2nd Premier of Yukon
- In office March 23, 1985 – May 28, 1985
- Commissioner: Douglas Bell
- Preceded by: Chris Pearson
- Succeeded by: Tony Penikett

Legislative Assembly of Yukon
- In office October 19, 1992 – September 30, 1996
- Preceded by: riding established
- Succeeded by: Dave Keenan
- Constituency: Ross River-Southern Lakes

Legislative Assembly of Yukon
- In office May 13, 1985 – October 19, 1992
- Preceded by: Al Falle
- Succeeded by: riding redistributed
- Constituency: Hootalinqua

Yukon Territorial Council
- In office October 7, 1974 – June 13, 1975
- Preceded by: position established
- Succeeded by: Walt Lengerke
- Constituency: Whitehorse Riverdale

Personal details
- Born: October 23, 1941 (age 84) Vancouver, British Columbia
- Party: Progressive Conservative
- Occupation: lawyer

= Willard Phelps =

Canadian politician

Willard Leroy Phelps (born October 23, 1941) is a former Yukon politician, who briefly served as the second premier of Yukon in 1985.

==Background==
Born in 1941, he was the grandson of Willard "Deacon" Phelps and the son of John Phelps, both former members of the Yukon Territorial Council. He graduated from the University of British Columbia in 1968 with a law degree.

==Political career==
Phelps was first elected to the Yukon Territorial Council in 1974, but his election was overturned in 1975 after Don Branigan filed for a court injunction on the grounds that as the government was renting space in Phelps' commercial real estate holdings for some of its liquor stores, his serving on the council placed him in a conflict of interest.

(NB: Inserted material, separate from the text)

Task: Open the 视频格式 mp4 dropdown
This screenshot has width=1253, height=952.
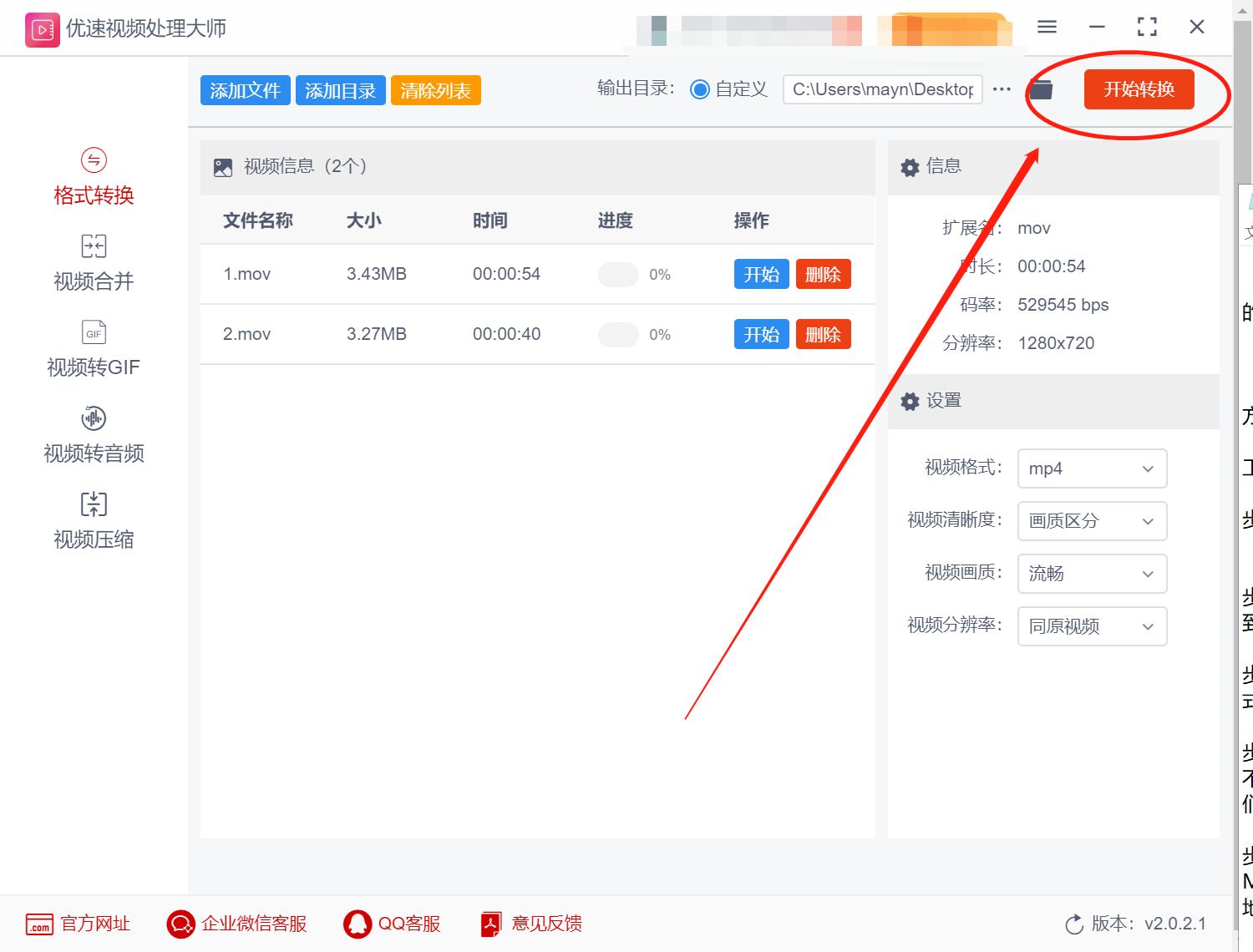Action: point(1092,468)
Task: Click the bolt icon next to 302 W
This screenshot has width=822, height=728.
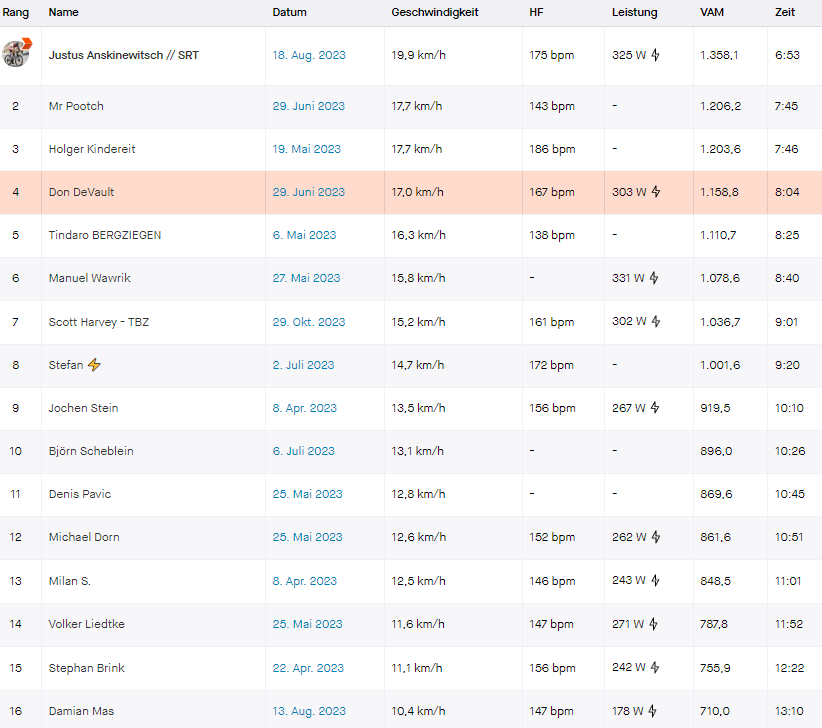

He did not run for the Yukon Legislative Assembly in the elections of 1978 or 1982. However, with the resignation of Chris Pearson as government leader in 1985, the Progressive Conservatives chose Phelps as its new leader, and he was accordingly the second Government Leader from March 23 to May 28, 1985, when the Yukon NDP took office after winning the 1985 election. Phelps was the leader of the opposition from 1985 until 1991. When the Progressive Conservatives became the Yukon Party, Phelps became an Independent Alliance MLA but sat in the new party's caucus.

When John Ostashek's Yukon Party took power in 1992 with a minority government, Phelps lent his support and became minister of justice, health, and social services. In 1994 he dropped the justice portfolio and picked up responsibility for education. In his responsibilities for social services, Phelps instituted welfare reform hiring private investigators to look into welfare recipients. He also argued for the privatization of the government-owned energy concern. Phelps resigned his cabinet positions in March 1996. Phelps ran for re-election but lost his seat in the fall election.

Phelps formed the United Citizens Party of Yukon in 2009 to oppose the government of Dennis Fentie. He resigned as the party leader on May 9, 2011, for health reasons and due to waning interest.